Task brief: Below are lines of records; copy exactly those from the one containing "Click the Alert firing badge" through the one containing "the 12:00 label", leaving the pictures behind.

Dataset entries
Content starts
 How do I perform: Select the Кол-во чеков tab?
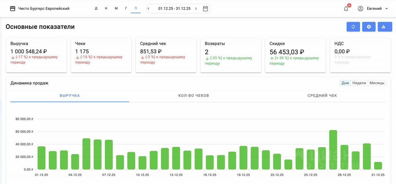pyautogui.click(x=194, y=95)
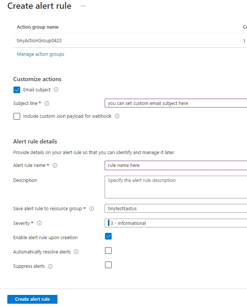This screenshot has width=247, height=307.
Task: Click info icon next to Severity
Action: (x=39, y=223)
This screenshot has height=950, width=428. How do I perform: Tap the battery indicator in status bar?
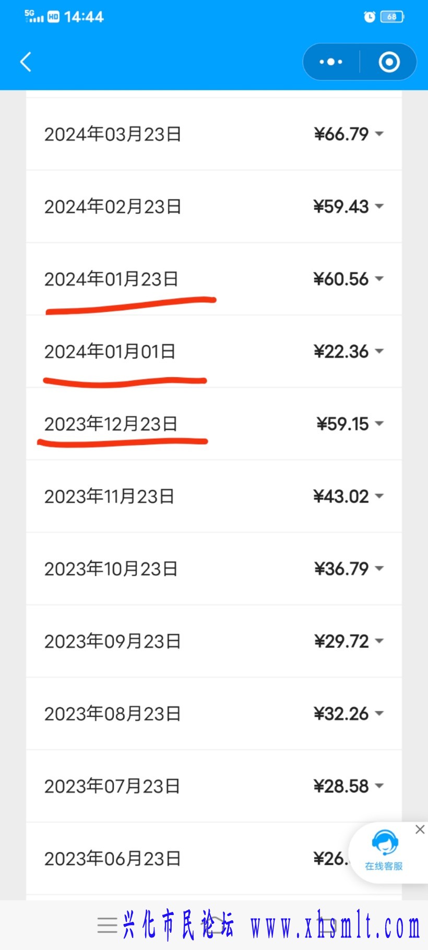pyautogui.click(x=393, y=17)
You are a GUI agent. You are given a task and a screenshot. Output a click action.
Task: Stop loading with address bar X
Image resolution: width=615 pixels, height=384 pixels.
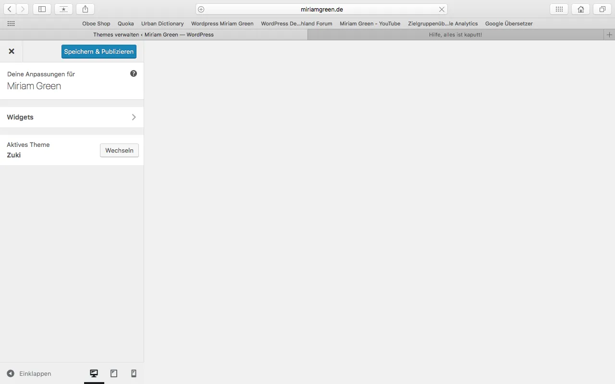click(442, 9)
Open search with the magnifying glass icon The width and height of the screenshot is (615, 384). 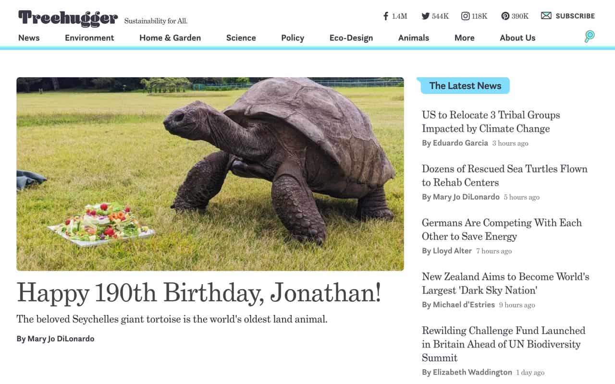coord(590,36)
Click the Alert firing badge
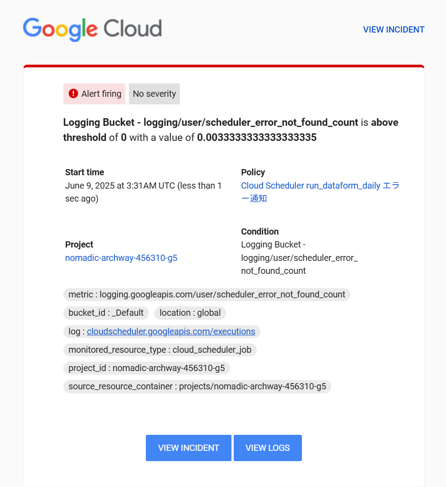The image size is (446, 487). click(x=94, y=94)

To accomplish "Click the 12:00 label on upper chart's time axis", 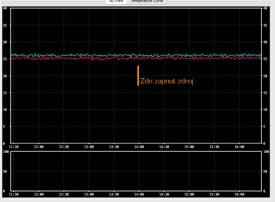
Content ends
Content starts
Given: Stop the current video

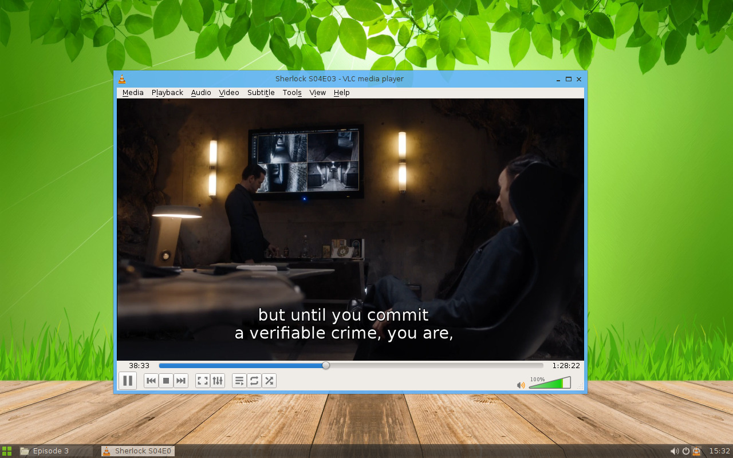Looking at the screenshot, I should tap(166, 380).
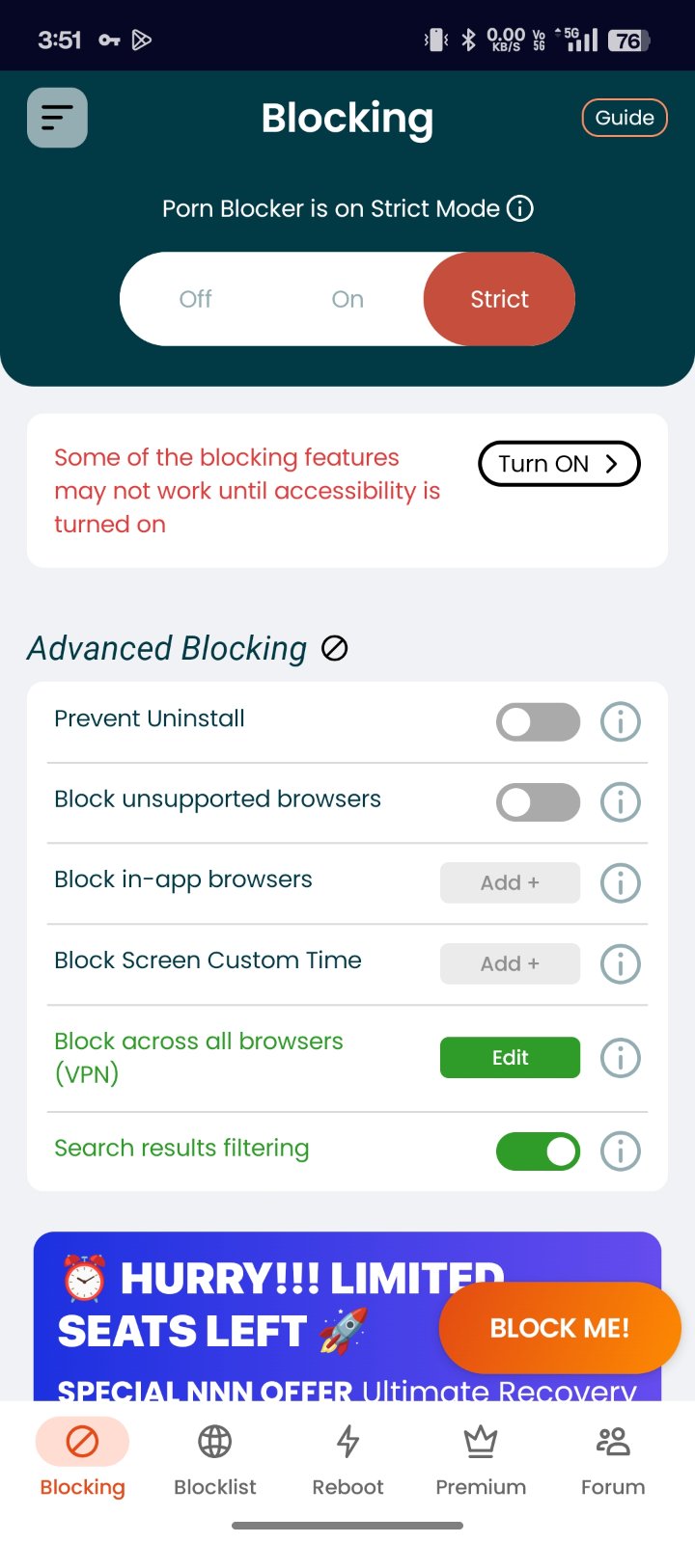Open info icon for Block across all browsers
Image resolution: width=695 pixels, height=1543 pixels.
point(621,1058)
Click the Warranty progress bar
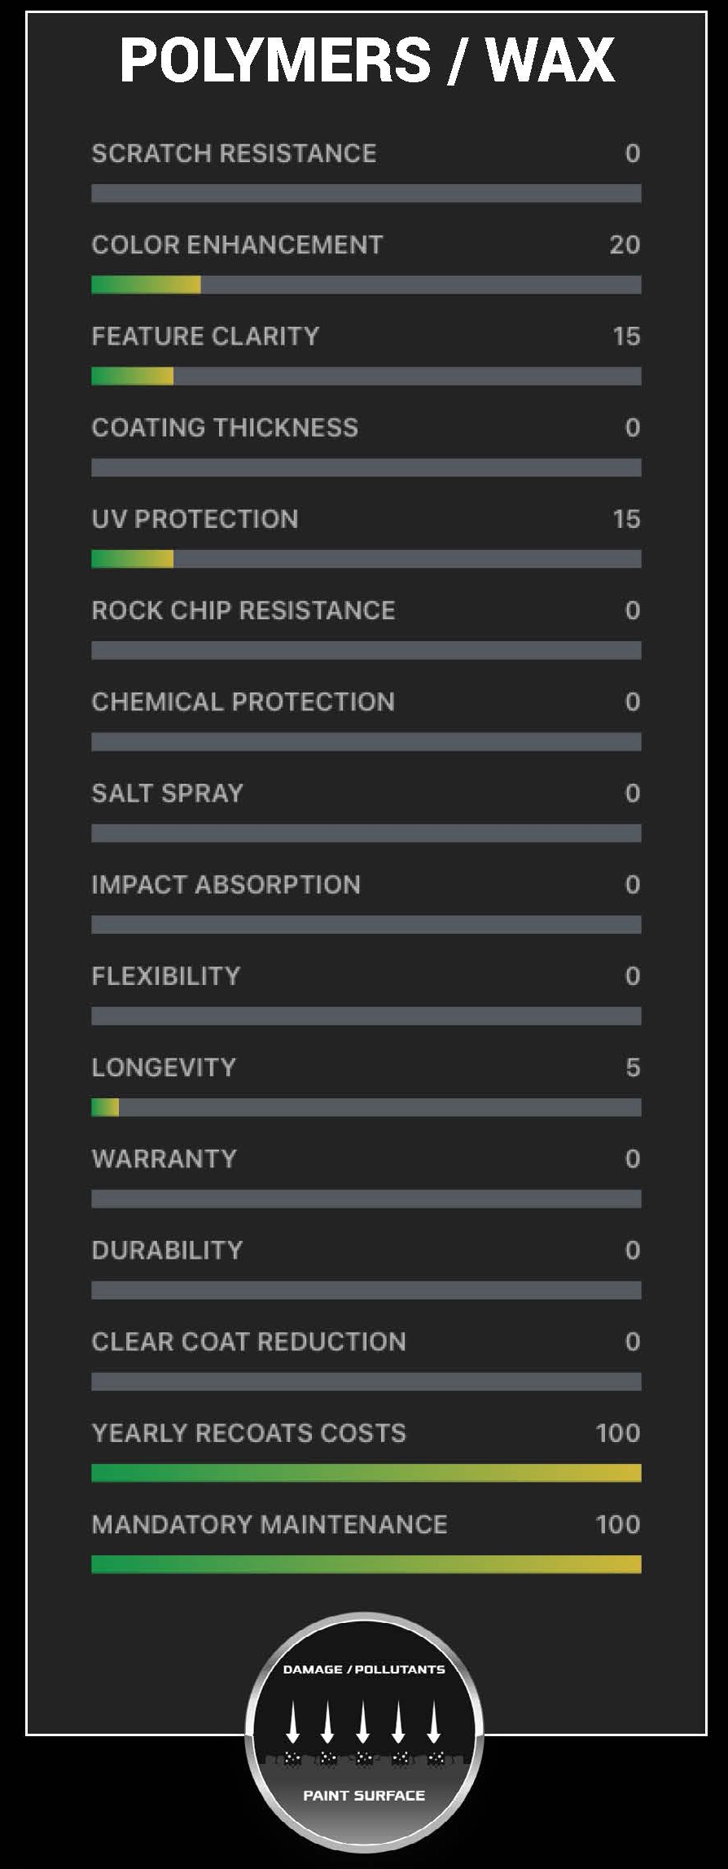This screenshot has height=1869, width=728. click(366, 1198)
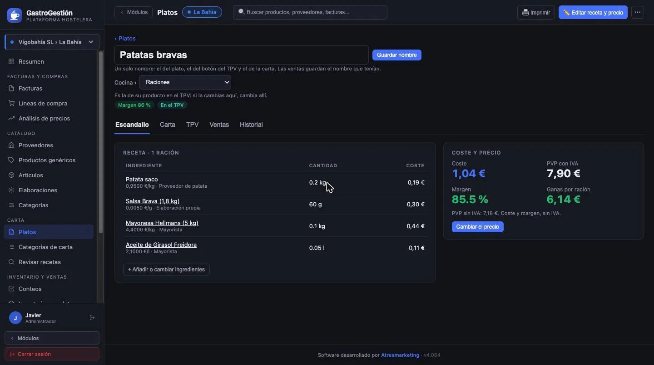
Content ends
Task output:
Click the Alert firing badge
The image size is (446, 487). click(x=94, y=94)

To accomplish "Click the 12:00 label on upper chart's time axis", 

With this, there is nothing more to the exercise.